[Opening Records for processing section]

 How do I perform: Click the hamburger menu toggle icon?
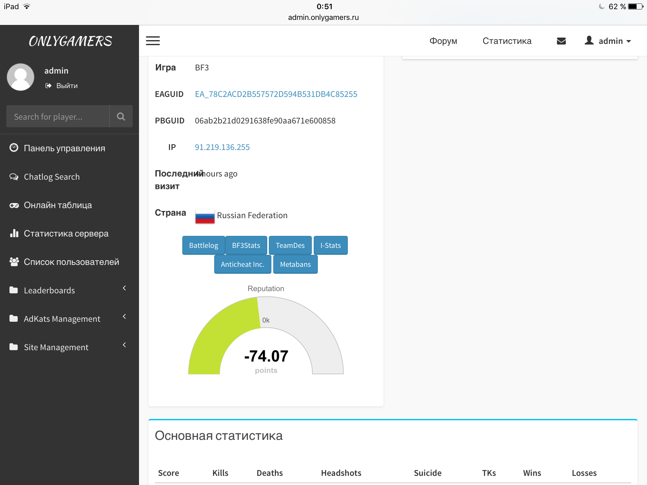(x=153, y=41)
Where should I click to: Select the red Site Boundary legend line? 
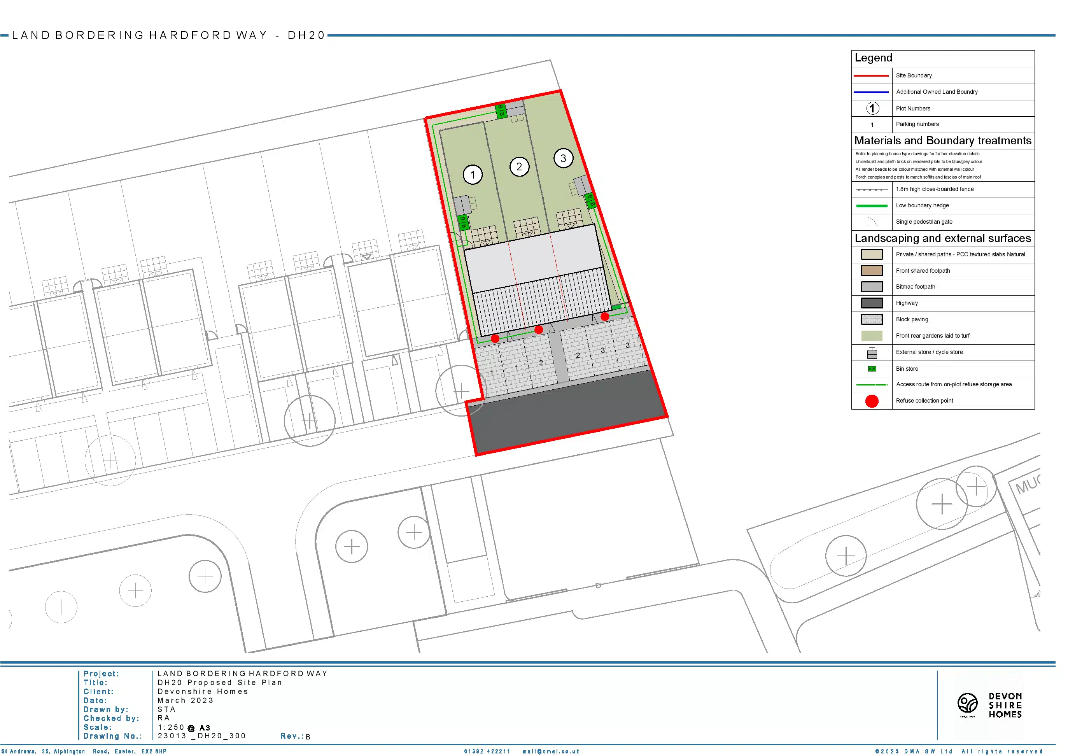[871, 75]
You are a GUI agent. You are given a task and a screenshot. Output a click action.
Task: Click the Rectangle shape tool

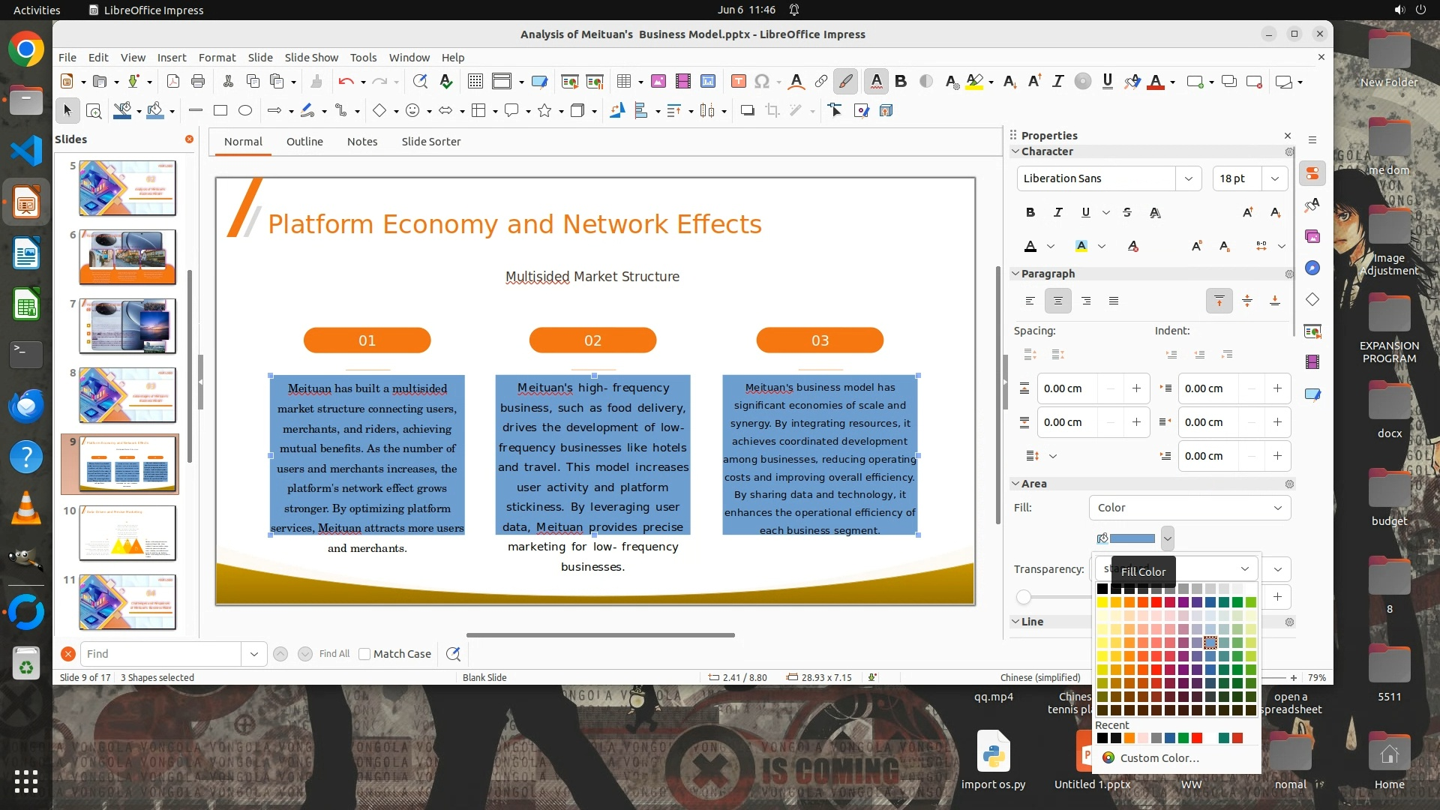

[Closing Records for processing section]

• What is required
Word for word, restate all of the material, omitting the images.

• Answer section
 How do I perform: Click the hamburger menu toggle icon?
(x=153, y=41)
Where should I click to: Select the red Site Boundary legend line? 
[871, 75]
You are a GUI agent. You are given a task and a screenshot. Output a click action.
Task: Click the Rectangle shape tool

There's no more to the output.